— Begin MATERIAL SHOWN —

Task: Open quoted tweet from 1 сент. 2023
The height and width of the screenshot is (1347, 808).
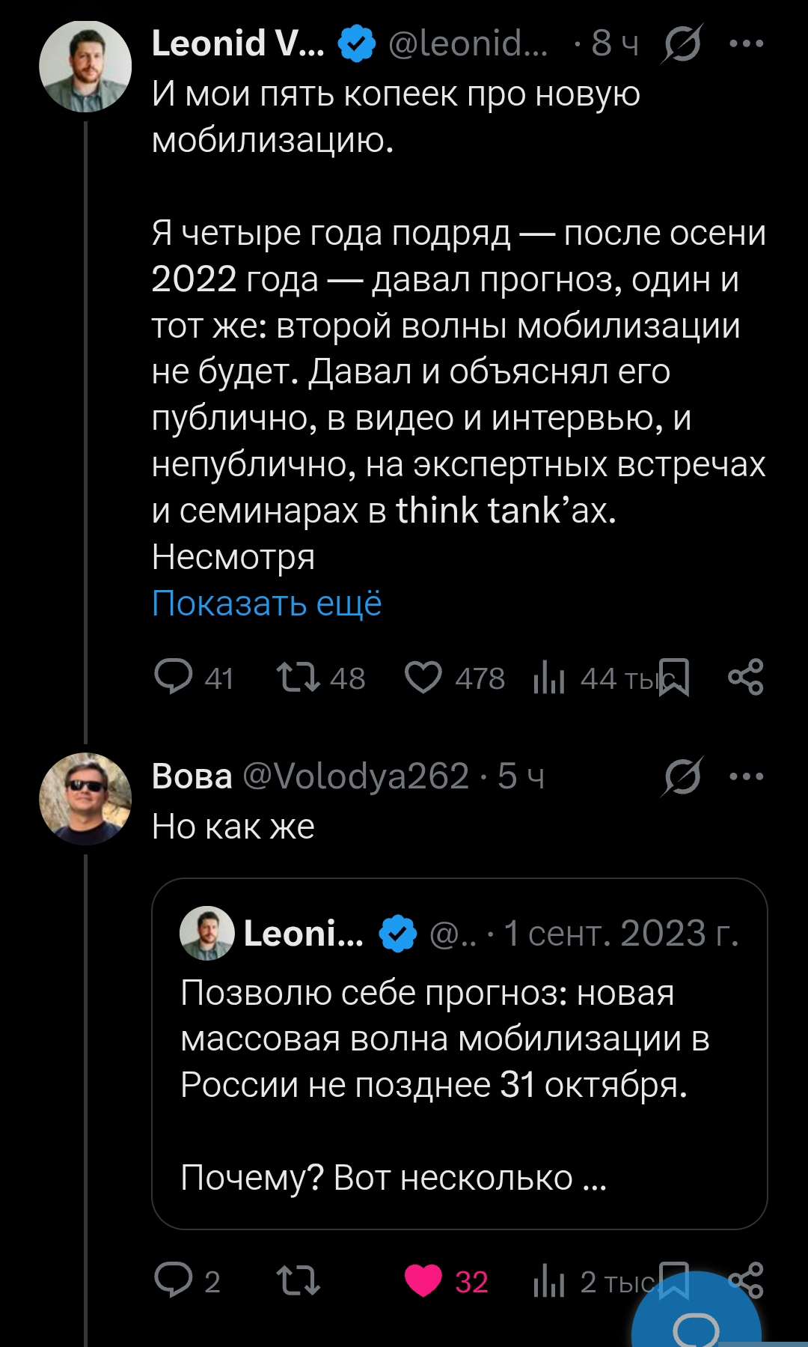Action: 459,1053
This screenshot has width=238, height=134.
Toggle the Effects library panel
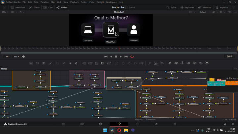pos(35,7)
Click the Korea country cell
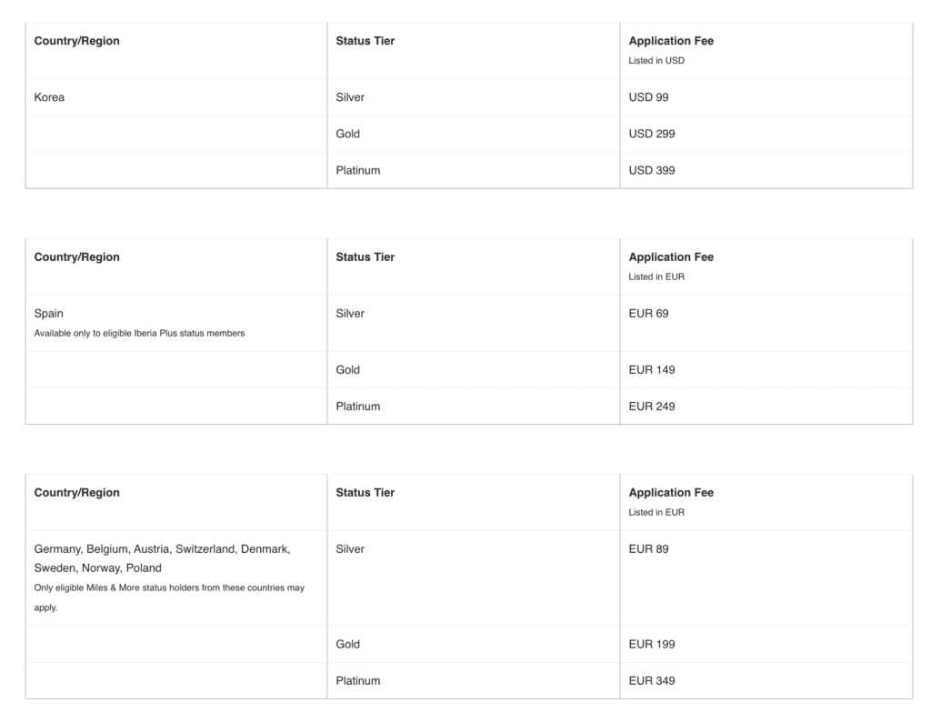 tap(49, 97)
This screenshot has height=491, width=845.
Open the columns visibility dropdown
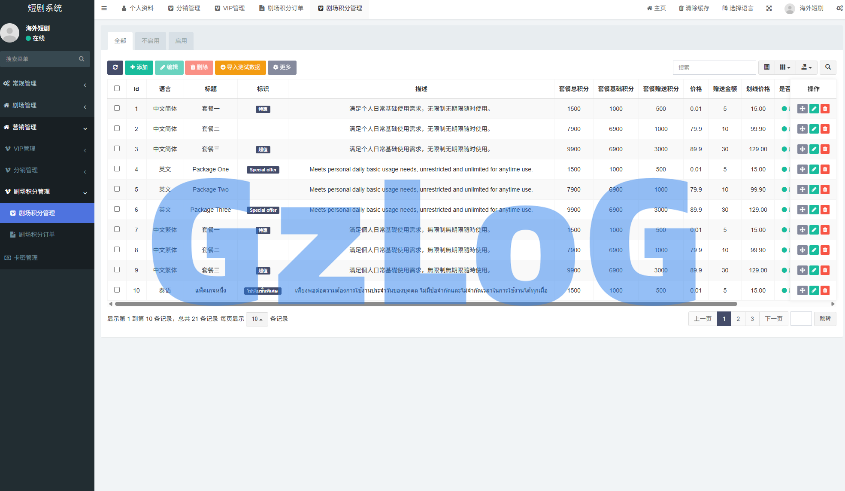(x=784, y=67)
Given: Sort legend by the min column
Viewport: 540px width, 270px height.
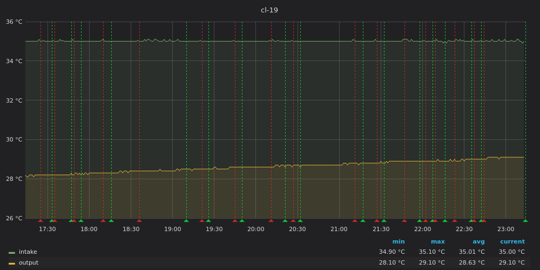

— End MATERIAL SHOWN —
— Begin MATERIAL SHOWN —

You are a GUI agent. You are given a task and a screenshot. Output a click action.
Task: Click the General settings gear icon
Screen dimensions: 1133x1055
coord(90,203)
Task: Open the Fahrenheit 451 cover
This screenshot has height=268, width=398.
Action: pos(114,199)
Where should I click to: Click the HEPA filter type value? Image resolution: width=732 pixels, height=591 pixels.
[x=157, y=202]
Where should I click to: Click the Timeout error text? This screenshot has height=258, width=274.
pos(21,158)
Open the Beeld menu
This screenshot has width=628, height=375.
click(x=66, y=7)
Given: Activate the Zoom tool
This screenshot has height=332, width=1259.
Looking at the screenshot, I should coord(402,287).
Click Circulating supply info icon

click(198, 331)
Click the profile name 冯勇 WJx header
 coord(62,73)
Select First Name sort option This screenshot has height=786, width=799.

— End MATERIAL SHOWN —

▶ **THE EXERCISE**
Find every line of the data above that contains the string "This" and copy each one in full. Case counts.

▶ **TASK OUTPUT**
This screenshot has width=238, height=134.
This screenshot has height=491, width=845.
This screenshot has height=268, width=398.
Where should I click to: Click the Timeout error text? This screenshot has height=258, width=274.
This screenshot has width=628, height=375.
This screenshot has height=332, width=1259.
Select First Name sort option This screenshot has height=786, width=799.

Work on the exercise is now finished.